What you are asked to do: Find the line that holds "Viewport: 585px width, 277px height.", then repeat it and each line below it word for word through the end of the listing, leaving out pictures.

Given data:
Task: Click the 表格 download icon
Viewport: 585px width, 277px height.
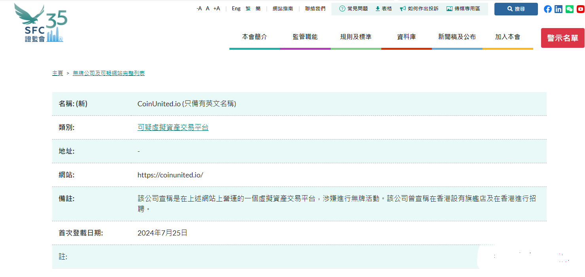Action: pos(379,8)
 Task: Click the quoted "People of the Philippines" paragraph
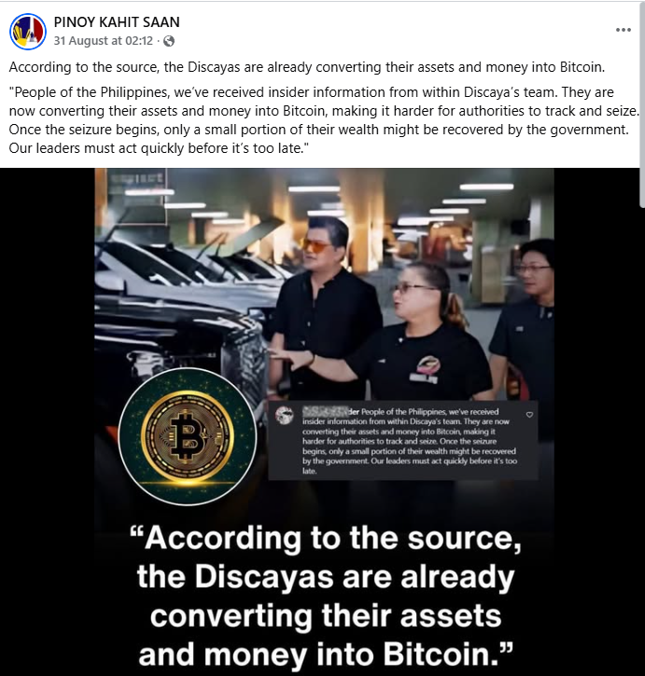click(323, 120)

Exercise response:
Viewport: 585px width, 277px height.
Action: pos(379,8)
 Task: Click the quoted "People of the Philippines" paragraph
click(323, 120)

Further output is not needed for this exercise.